Acciones de los catequistas con los catequizandos.
Gracias por la formación y preparación permanente en la que están dando grandes signos de catequistas. Dios le pague. Por favor, mire este modelo para su preparación de cada encuentro con los niños y jóvenes.
Los catequistas, como colaboradores esenciales en la misión evangelizadora de la Iglesia, realizan acciones clave con los catequizandos para transmitir la fe de manera sólida, personal y transformadora.
Estas incluyen ser modelos de vida cristiana, impartir una catequesis adaptada y profunda, fomentar la oración y los sacramentos, y atender con caridad a las necesidades específicas de cada grupo, siempre con un enfoque en el testimonio personal y la preparación doctrinal.
1. Ser testigos y modelos de vida cristiana
Los catequistas deben irradiar la fe mediante su ejemplo cotidiano, mostrando generosidad, paciencia y unión con Cristo.

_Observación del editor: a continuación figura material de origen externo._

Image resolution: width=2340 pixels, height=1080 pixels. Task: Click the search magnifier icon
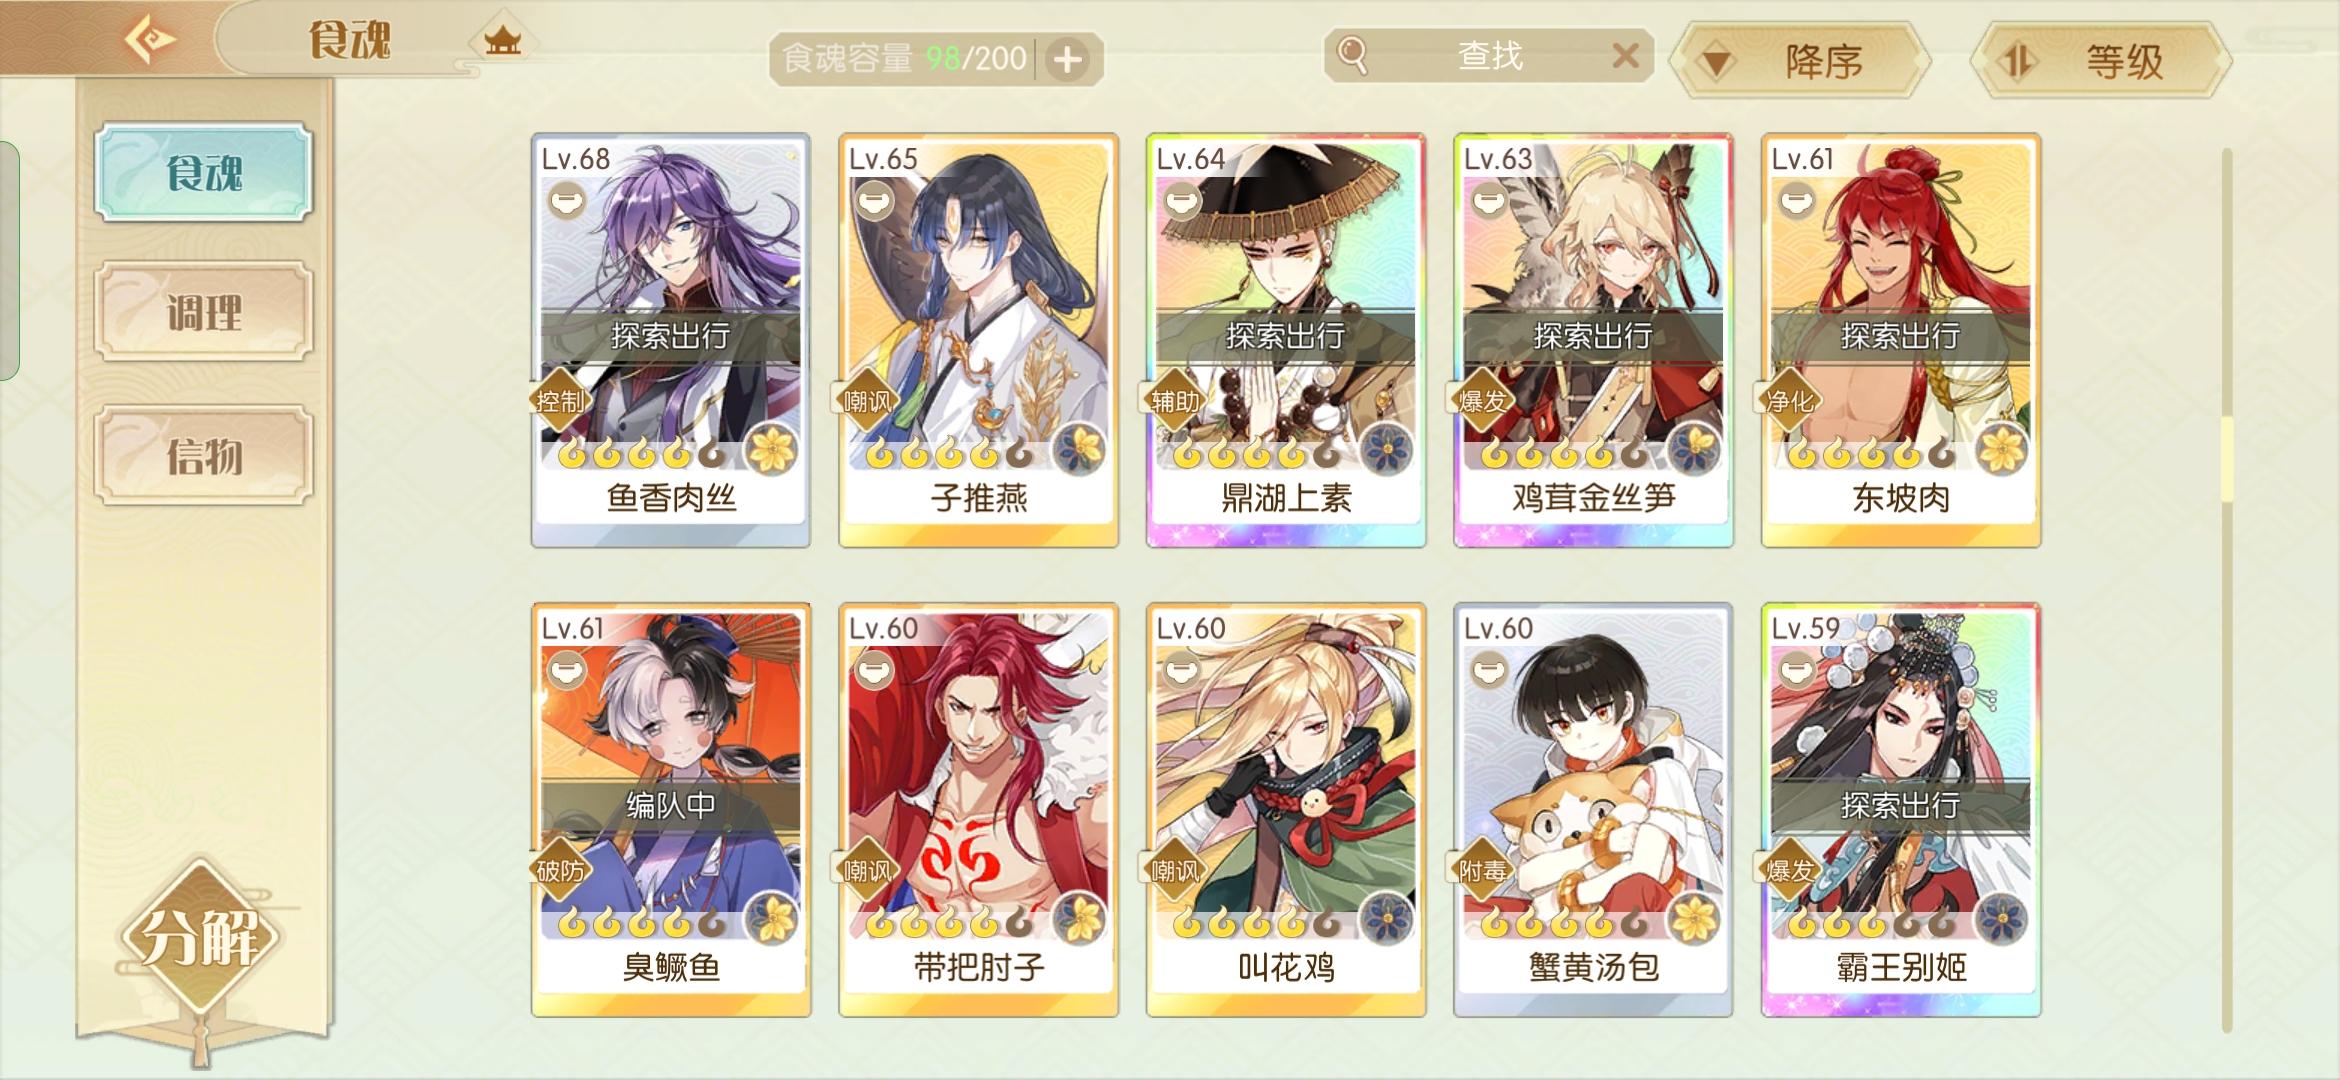pyautogui.click(x=1352, y=55)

Esto es fundamental para que los catequizandos vean en ellos no solo maestros, sino coherentes vivientes del Evangelio.
De igual modo, se insta a los catequistas a proclamar con su vida el valor de la familia cristiana y a acoger a todos sin discriminación: ricos y pobres, nativos y extranjeros.
En contextos remotos como veredas o barrios más lejanos, su testimonio enciende la fe donde solo periódicamente va el sacerdote.
2. Organizar e impartir una catequesis sólida y personalizada
Es esencial organizar bien el catecismo, conociendo la vida de los catequizandos —su familia, dificultades y aspiraciones— para adaptar la enseñanza. Los catequistas deben enseñar personalmente, con palabras claras, interesantes y proporcionales a las necesidades espirituales y al entender de los niños.
Priorizar la catequesis en niños y jóvenes, sembrando la semilla de la fe para preparar a la vivencia de los sacramentos (Bautismo, Reconciliación, Eucaristía) y formar una mentalidad cristiana.
Utilizar herramientas como el Catecismo de la Iglesia Católica y los textos guía editados por la Arquidiócesis de Nueva Pamplona para una formación incisa y continua.
Las cualidades humanas del catequista superan a los métodos; su labor crea condiciones para que la gracia actúe, acompañada de oración.
3. Fomentar la vida espiritual y sacramental
Guiar a los catequizandos en la oración, la lectio divina y los sacramentos, renovando la conciencia bautismal y educando en el diálogo con Dios.
Los catequistas necesitan su propia vida ferviente de oración y sacramentos para transmitir el poder transformador del mensaje cristiano.
4. Atención pastoral a grupos diversos y vulnerables
Adaptar la acción a distintos grupos: niños, jóvenes, adultos, enfermos, ancianos, matrimonios irregulares o no católicos. Promover la comunión comunitaria, visitando hogares y atendiendo necesidades específicas.
Mostrar compasión como la de Jesús ante situaciones difíciles, ayudando a los enfermos a unir su cruz a la de Cristo y preparando a los ancianos para la eternidad.
En resumen, las acciones de los catequistas con los catequizandos giran en torno al testimonio vivo, la enseñanza doctrinal adaptada, la promoción sacramental y la caridad inclusiva, contribuyendo a edificar el Cuerpo de Cristo. Esta labor, exigente pero fructífera, requiere formación continua y oración para ser fiel a la misión eclesial.